**WRITTEN PROBLEM**
Rewrite the items below, switching each "GUI agent" to "screen agent" and leaving everything else unchanged.

■ ■ ■ ■

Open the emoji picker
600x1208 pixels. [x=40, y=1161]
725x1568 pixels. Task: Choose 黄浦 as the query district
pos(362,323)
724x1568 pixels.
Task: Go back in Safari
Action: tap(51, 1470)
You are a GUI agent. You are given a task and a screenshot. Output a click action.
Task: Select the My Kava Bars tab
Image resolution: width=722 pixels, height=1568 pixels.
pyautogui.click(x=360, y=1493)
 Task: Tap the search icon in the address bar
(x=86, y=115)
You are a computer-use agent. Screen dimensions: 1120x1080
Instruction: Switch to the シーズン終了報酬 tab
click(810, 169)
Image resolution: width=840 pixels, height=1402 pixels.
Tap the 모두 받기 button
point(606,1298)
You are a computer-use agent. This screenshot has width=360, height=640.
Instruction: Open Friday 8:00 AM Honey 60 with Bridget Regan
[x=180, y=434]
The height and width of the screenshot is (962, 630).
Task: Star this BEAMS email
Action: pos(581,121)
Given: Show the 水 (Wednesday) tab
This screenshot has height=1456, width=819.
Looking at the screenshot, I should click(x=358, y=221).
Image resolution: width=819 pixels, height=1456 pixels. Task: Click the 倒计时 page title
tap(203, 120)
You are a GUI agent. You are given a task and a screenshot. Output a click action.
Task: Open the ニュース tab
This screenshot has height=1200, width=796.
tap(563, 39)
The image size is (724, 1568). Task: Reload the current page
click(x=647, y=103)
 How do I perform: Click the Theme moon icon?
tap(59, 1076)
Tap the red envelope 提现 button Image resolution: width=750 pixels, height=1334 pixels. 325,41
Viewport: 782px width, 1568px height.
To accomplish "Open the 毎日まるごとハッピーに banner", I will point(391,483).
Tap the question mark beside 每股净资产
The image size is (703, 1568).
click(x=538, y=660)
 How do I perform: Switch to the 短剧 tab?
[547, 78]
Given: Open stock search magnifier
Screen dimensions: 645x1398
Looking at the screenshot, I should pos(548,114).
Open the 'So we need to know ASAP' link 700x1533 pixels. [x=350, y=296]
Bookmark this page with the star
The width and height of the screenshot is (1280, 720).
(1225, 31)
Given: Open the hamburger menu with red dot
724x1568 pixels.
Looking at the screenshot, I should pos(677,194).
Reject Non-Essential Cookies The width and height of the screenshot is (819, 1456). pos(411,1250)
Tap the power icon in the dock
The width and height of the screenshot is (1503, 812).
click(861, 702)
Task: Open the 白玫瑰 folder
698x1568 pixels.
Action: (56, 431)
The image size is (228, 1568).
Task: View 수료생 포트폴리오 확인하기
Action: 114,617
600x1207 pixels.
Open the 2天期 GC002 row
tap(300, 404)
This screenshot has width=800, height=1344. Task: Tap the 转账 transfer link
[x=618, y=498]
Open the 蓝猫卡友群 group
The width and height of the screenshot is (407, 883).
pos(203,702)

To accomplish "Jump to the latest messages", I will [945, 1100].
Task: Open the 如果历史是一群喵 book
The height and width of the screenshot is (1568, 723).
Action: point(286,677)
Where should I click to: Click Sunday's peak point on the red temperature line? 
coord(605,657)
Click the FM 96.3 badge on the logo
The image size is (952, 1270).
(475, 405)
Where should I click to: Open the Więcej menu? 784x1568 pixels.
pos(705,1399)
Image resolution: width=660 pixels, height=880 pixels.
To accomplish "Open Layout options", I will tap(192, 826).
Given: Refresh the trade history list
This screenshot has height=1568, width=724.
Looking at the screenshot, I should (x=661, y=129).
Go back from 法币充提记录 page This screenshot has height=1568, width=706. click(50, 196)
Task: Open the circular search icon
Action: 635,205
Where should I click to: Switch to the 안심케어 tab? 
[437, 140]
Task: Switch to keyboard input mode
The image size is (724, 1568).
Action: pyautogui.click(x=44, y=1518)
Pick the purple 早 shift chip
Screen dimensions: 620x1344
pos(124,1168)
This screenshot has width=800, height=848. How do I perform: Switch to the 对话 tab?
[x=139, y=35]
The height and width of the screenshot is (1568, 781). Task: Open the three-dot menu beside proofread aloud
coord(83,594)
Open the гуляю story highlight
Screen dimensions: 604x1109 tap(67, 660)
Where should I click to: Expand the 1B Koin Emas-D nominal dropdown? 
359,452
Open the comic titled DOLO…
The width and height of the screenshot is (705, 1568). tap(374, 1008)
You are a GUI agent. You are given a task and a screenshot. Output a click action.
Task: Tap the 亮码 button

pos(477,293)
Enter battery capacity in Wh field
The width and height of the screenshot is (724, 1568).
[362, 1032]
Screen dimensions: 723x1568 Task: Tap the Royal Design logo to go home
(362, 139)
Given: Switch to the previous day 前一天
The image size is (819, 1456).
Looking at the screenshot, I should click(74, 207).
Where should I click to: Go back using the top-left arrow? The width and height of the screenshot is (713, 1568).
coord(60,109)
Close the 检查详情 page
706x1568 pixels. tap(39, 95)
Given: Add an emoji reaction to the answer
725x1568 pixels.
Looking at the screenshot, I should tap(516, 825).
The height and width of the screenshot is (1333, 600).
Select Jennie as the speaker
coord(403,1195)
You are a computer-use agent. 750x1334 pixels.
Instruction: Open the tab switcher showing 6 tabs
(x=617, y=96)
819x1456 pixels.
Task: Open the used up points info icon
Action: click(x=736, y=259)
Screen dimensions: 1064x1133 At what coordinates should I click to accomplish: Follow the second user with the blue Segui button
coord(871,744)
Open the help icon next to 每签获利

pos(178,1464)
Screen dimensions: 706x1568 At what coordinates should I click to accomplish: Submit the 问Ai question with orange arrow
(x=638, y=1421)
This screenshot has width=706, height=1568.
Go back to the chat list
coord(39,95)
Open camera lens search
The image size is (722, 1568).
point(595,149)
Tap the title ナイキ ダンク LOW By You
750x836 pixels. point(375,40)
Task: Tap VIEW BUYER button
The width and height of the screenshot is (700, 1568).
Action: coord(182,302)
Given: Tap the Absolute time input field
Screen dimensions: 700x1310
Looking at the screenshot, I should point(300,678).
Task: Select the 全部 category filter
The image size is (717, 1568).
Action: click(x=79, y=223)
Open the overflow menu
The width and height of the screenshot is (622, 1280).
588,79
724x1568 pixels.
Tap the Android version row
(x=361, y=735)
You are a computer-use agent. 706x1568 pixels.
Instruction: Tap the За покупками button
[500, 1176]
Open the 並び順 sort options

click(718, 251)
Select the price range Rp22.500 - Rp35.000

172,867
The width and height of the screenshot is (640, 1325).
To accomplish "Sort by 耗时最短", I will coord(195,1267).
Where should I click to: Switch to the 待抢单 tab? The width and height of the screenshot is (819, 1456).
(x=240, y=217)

■ ■ ■ ■

**SOLUTION**
Open the emoji picker
600x1208 pixels. [x=40, y=1161]
725x1568 pixels. Task: Choose 黄浦 as the query district
pos(362,323)
724x1568 pixels.
Task: Go back in Safari
Action: tap(51, 1470)
You are a screen agent. You are given a task and a screenshot. Output a click action.
Task: Select the My Kava Bars tab
Image resolution: width=722 pixels, height=1568 pixels.
pyautogui.click(x=360, y=1493)
 Task: Tap the search icon in the address bar
(x=86, y=115)
You are a computer-use agent. Screen dimensions: 1120x1080
Instruction: Switch to the シーズン終了報酬 tab
click(810, 169)
Image resolution: width=840 pixels, height=1402 pixels.
Tap the 모두 받기 button
point(606,1298)
You are a computer-use agent. This screenshot has width=360, height=640.
Instruction: Open Friday 8:00 AM Honey 60 with Bridget Regan
[x=180, y=434]
The height and width of the screenshot is (962, 630).
Task: Star this BEAMS email
Action: pos(581,121)
Given: Show the 水 (Wednesday) tab
This screenshot has height=1456, width=819.
Looking at the screenshot, I should click(x=358, y=221).
Image resolution: width=819 pixels, height=1456 pixels. Task: Click the 倒计时 page title
tap(203, 120)
You are a screen agent. You are given a task and a screenshot. Output a click action.
Task: Open the ニュース tab
This screenshot has height=1200, width=796.
tap(563, 39)
The image size is (724, 1568). Task: Reload the current page
click(x=647, y=103)
 How do I perform: Click the Theme moon icon?
tap(59, 1076)
Tap the red envelope 提现 button Image resolution: width=750 pixels, height=1334 pixels. 325,41
Viewport: 782px width, 1568px height.
To accomplish "Open the 毎日まるごとハッピーに banner", I will point(391,483).
Tap the question mark beside 每股净资产
The image size is (703, 1568).
click(x=538, y=660)
 How do I perform: Switch to the 短剧 tab?
[547, 78]
Given: Open stock search magnifier
Screen dimensions: 645x1398
Looking at the screenshot, I should pos(548,114).
Open the 'So we need to know ASAP' link 700x1533 pixels. [x=350, y=296]
Bookmark this page with the star
The width and height of the screenshot is (1280, 720).
(1225, 31)
Given: Open the hamburger menu with red dot
724x1568 pixels.
Looking at the screenshot, I should pos(677,194).
Reject Non-Essential Cookies The width and height of the screenshot is (819, 1456). pos(411,1250)
Tap the power icon in the dock
The width and height of the screenshot is (1503, 812).
click(861, 702)
Task: Open the 白玫瑰 folder
698x1568 pixels.
Action: (56, 431)
The image size is (228, 1568).
Task: View 수료생 포트폴리오 확인하기
Action: 114,617
600x1207 pixels.
Open the 2天期 GC002 row
tap(300, 404)
This screenshot has width=800, height=1344. Task: Tap the 转账 transfer link
[x=618, y=498]
Open the 蓝猫卡友群 group
The width and height of the screenshot is (407, 883).
pos(203,702)

To accomplish "Jump to the latest messages", I will [945, 1100].
Task: Open the 如果历史是一群喵 book
The height and width of the screenshot is (1568, 723).
Action: point(286,677)
Where should I click to: Click Sunday's peak point on the red temperature line? 
coord(605,657)
Click the FM 96.3 badge on the logo
The image size is (952, 1270).
(475, 405)
Where should I click to: Open the Więcej menu? 784x1568 pixels.
pos(705,1399)
Image resolution: width=660 pixels, height=880 pixels.
To accomplish "Open Layout options", I will tap(192, 826).
Given: Refresh the trade history list
This screenshot has height=1568, width=724.
Looking at the screenshot, I should (x=661, y=129).
Go back from 法币充提记录 page This screenshot has height=1568, width=706. click(50, 196)
Task: Open the circular search icon
Action: 635,205
Where should I click to: Switch to the 안심케어 tab? 
[437, 140]
Task: Switch to keyboard input mode
The image size is (724, 1568).
Action: pyautogui.click(x=44, y=1518)
Pick the purple 早 shift chip
Screen dimensions: 620x1344
pos(124,1168)
This screenshot has width=800, height=848. How do I perform: Switch to the 对话 tab?
[x=139, y=35]
The height and width of the screenshot is (1568, 781). Task: Open the three-dot menu beside proofread aloud
coord(83,594)
Open the гуляю story highlight
Screen dimensions: 604x1109 tap(67, 660)
Where should I click to: Expand the 1B Koin Emas-D nominal dropdown? 
359,452
Open the comic titled DOLO…
The width and height of the screenshot is (705, 1568). tap(374, 1008)
You are a screen agent. You are given a task and a screenshot. Output a click action.
Task: Tap the 亮码 button

pos(477,293)
Enter battery capacity in Wh field
The width and height of the screenshot is (724, 1568).
[362, 1032]
Screen dimensions: 723x1568 Task: Tap the Royal Design logo to go home
(362, 139)
Given: Switch to the previous day 前一天
The image size is (819, 1456).
Looking at the screenshot, I should click(74, 207).
Where should I click to: Go back using the top-left arrow? The width and height of the screenshot is (713, 1568).
coord(60,109)
Close the 检查详情 page
706x1568 pixels. tap(39, 95)
Given: Add an emoji reaction to the answer
725x1568 pixels.
Looking at the screenshot, I should tap(516, 825).
The height and width of the screenshot is (1333, 600).
Select Jennie as the speaker
coord(403,1195)
You are a computer-use agent. 750x1334 pixels.
Instruction: Open the tab switcher showing 6 tabs
(x=617, y=96)
819x1456 pixels.
Task: Open the used up points info icon
Action: click(x=736, y=259)
Screen dimensions: 1064x1133 At what coordinates should I click to accomplish: Follow the second user with the blue Segui button
coord(871,744)
Open the help icon next to 每签获利

pos(178,1464)
Screen dimensions: 706x1568 At what coordinates should I click to accomplish: Submit the 问Ai question with orange arrow
(x=638, y=1421)
This screenshot has width=706, height=1568.
Go back to the chat list
coord(39,95)
Open camera lens search
The image size is (722, 1568).
point(595,149)
Tap the title ナイキ ダンク LOW By You
750x836 pixels. point(375,40)
Task: Tap VIEW BUYER button
The width and height of the screenshot is (700, 1568).
Action: coord(182,302)
Given: Tap the Absolute time input field
Screen dimensions: 700x1310
Looking at the screenshot, I should point(300,678).
Task: Select the 全部 category filter
The image size is (717, 1568).
Action: click(x=79, y=223)
Open the overflow menu
The width and height of the screenshot is (622, 1280).
588,79
724x1568 pixels.
Tap the Android version row
(x=361, y=735)
You are a computer-use agent. 706x1568 pixels.
Instruction: Tap the За покупками button
[500, 1176]
Open the 並び順 sort options

click(718, 251)
Select the price range Rp22.500 - Rp35.000

172,867
The width and height of the screenshot is (640, 1325).
To accomplish "Sort by 耗时最短", I will coord(195,1267).
Where should I click to: Switch to the 待抢单 tab? The width and height of the screenshot is (819, 1456).
(x=240, y=217)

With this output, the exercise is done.